We’re about six weeks away from the end of the 2015 growing season. There’s still some growth left on my bonsai, though the rate has slowed for most and we’re seeing typical signs of summer heat stress. Sometime in September will come the fall thickening in our trees’ branches, so any wire still on them will have to be watched closely and removed before it causes problems.
Today it was time to do a little trimming and cleaning up of a few sweetgums. Pots needed some scrubbing. Soil, a little top-dressing.
This tree is really developing some good ramification in its fourth year of training. I’ve got an issue with the first right-hand branch (the only one not in the crown); it’s weakened in the past year and isn’t likely to survive into next year. Pretty standard shading out, given the slant of the tree and nature. I do have a very small shoot that arose this past spring where another right-side branch once was; I’m hoping it’ll strengthen next year and allow me to rebalance the design.
The trunk base on this bonsai is 3″ in diameter. It measures 25″ to the tip of the crown. Pot is by Paul Katich.
Here’s my sweetgum forest I just built this year. The two replacement trees survived and are growing. Oddly enough, the weakest tree of this group was the main one. But I think they’ll all be with me come next spring.

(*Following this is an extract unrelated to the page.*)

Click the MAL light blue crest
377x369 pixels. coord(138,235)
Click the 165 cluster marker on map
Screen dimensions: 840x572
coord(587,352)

There are 11 trees in this forest. The overall height is 36″, with the largest tree sporting a trunk base of 1.75″. Pot is by Byron Myrick
Finally, there’s the small bunjin specimen that appears on my Sweetgum Bonsai sales page. As with tree number one above, this one is developing nice ramification – but in only its first year of training. And the leaf size has reduced surprisingly well. Only a few leaves are 1″ in length; most are less than that, with some only 1/2″. Not bad for a species that sports 5″ long leaves in nature.
This one has a 1/2″ trunk base and is 19″ tall. Pot is by Chuck Iker.